Connected to this, Noakes argues that it is largely industry—Big Food—which has been behind efforts to discredit high fat diets. Although Banting was ridiculed by some doctors during the 1860s, this was at a time when medical professionals jostled with quacks for recognition, and did not occupy the same position of authority that they have since the mid-twentieth century. Doctors could not band together to suppress this kind of information. Moreover, food companies were in their infancy. Clearly, people chose to relinquish the diet for a range of other reasons.

Finally, this—as Banting’s contemporaries pointed out—is a diet for the wealthy, and for a planet with unlimited resources.
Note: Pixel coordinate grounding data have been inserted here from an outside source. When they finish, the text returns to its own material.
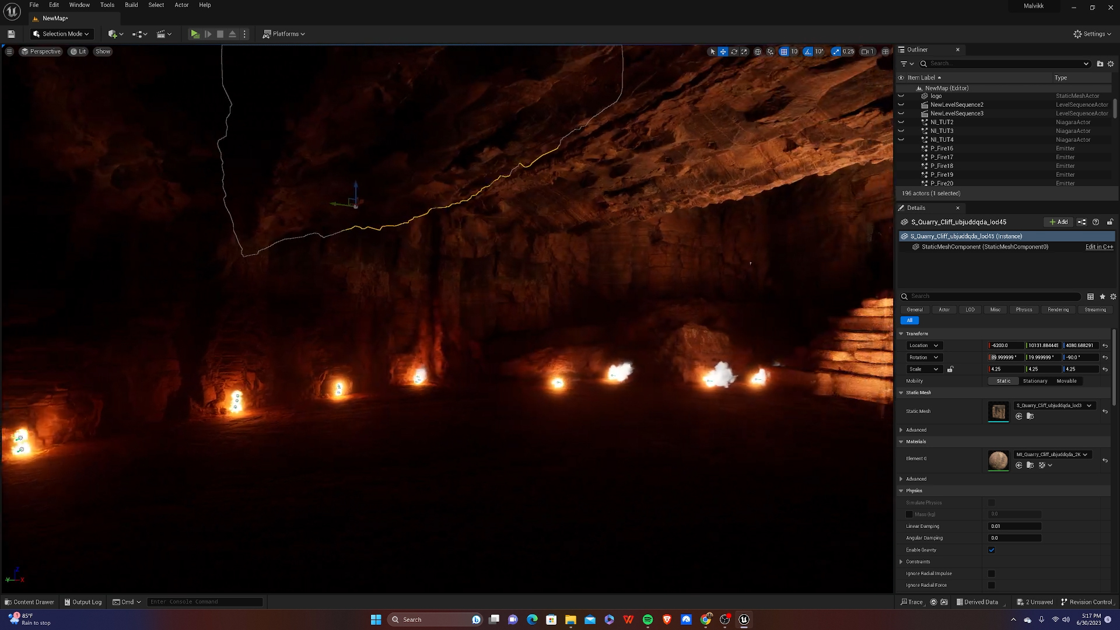Open the Platforms dropdown
Image resolution: width=1120 pixels, height=630 pixels.
(284, 34)
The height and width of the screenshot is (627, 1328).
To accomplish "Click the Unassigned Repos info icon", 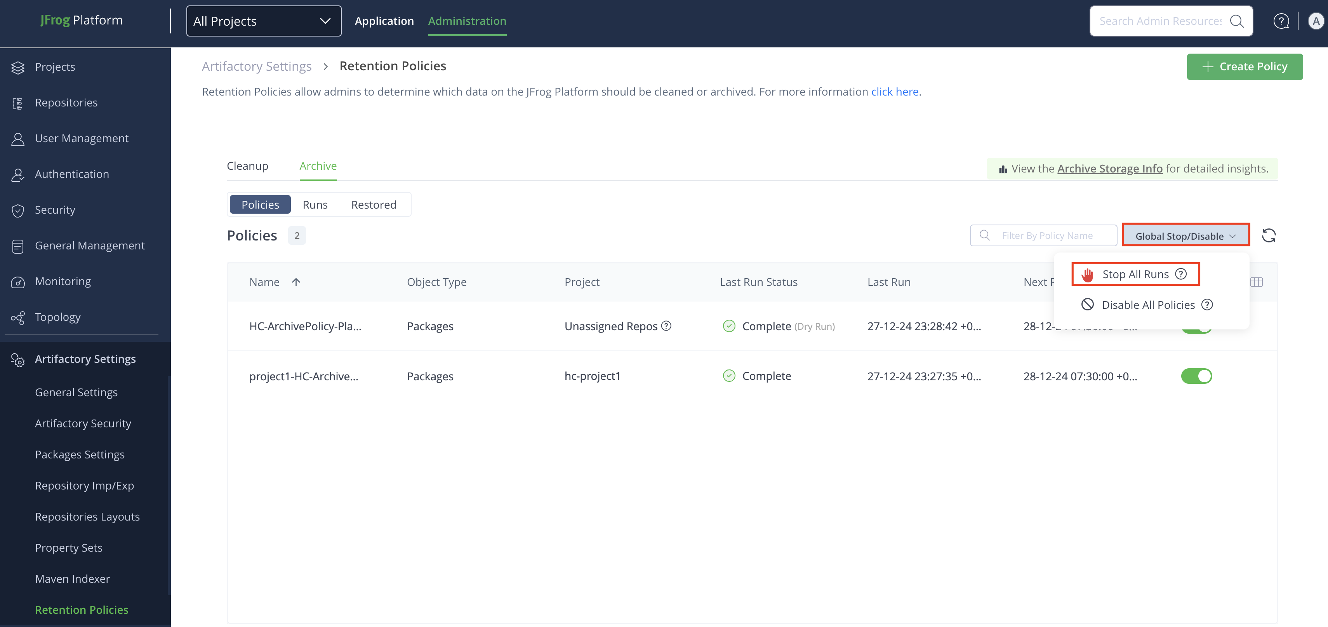I will (666, 326).
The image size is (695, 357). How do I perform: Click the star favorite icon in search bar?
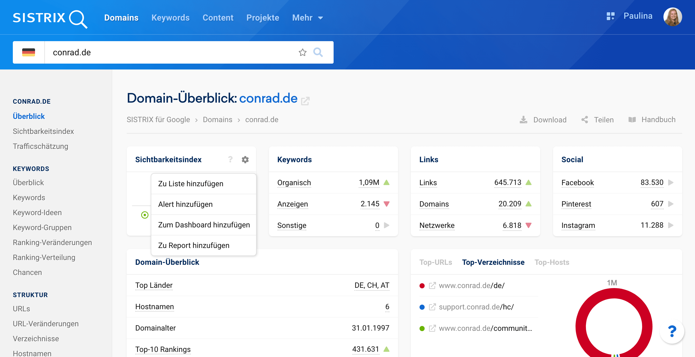[302, 52]
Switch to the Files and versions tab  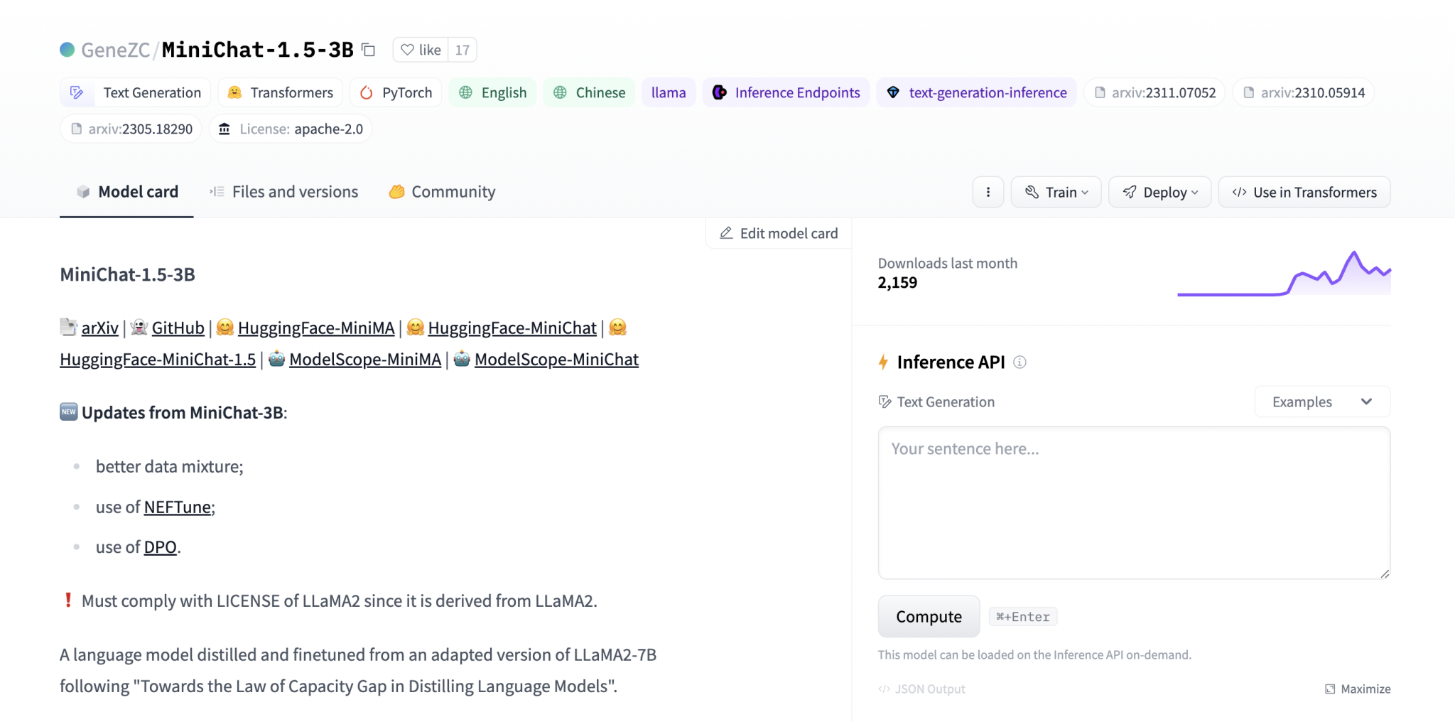[x=283, y=191]
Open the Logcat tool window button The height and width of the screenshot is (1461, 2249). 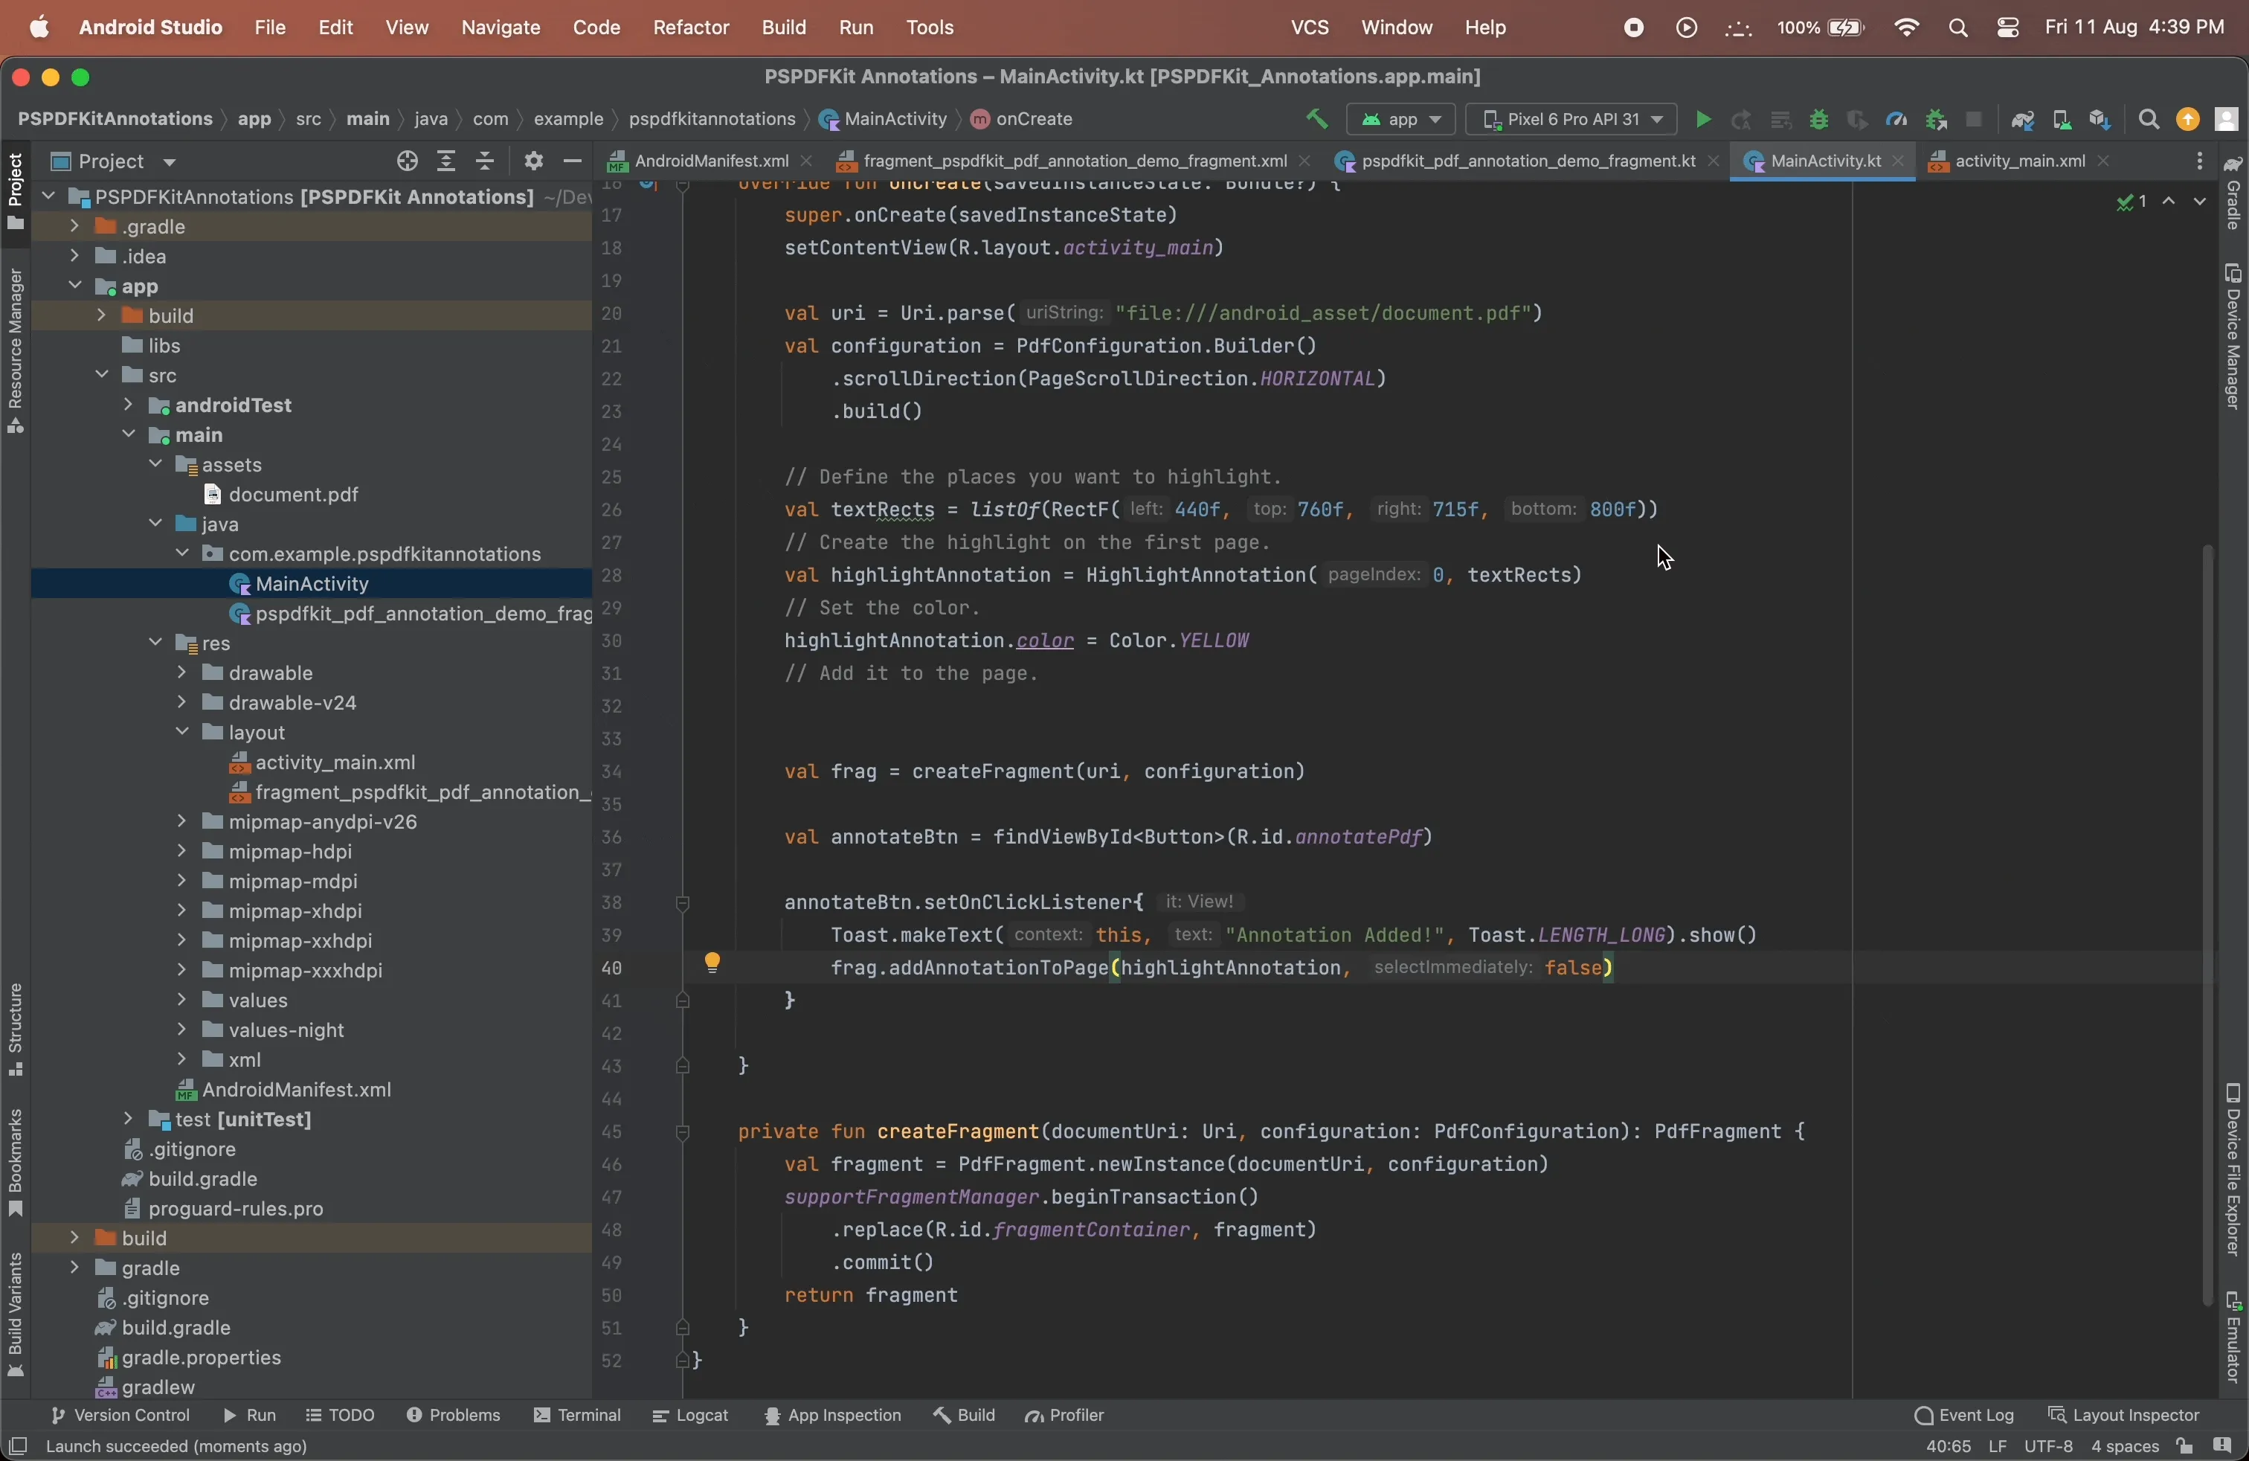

It is out of reach for the vast majority of people who are obese, most of whom are poor. We know that intensive livestock farming has a devastating impact on the environment. Addressing poverty and rethinking agriculture offer the best means of improving the health of the world’s population and of mitigating climate change. Not eating more animal protein.

Further Reading

Sander L. Gilman, Fat: A Cultural History of Obesity (Cambridge: Polity, 2008).

Joyce L. Huff, ‘A “Horror of Corpulence”: Interrogating Bantingism and Mid-Nineteenth-Century Fat Phobia,’ in Bodies out of Bounds: Fatness and Transgression, eds. Jana Evans Braziel and Kathleen LeBresco (Berkeley: University of California Press, 2001), pp. 39-59.

Michelle Mouton, ‘“Doing Banting”: High-Protein Diets in the Victorian Period and Now,’ Studies in Popular Culture, vol. 24, no. 1 (Oct. 2001), pp. 17-32.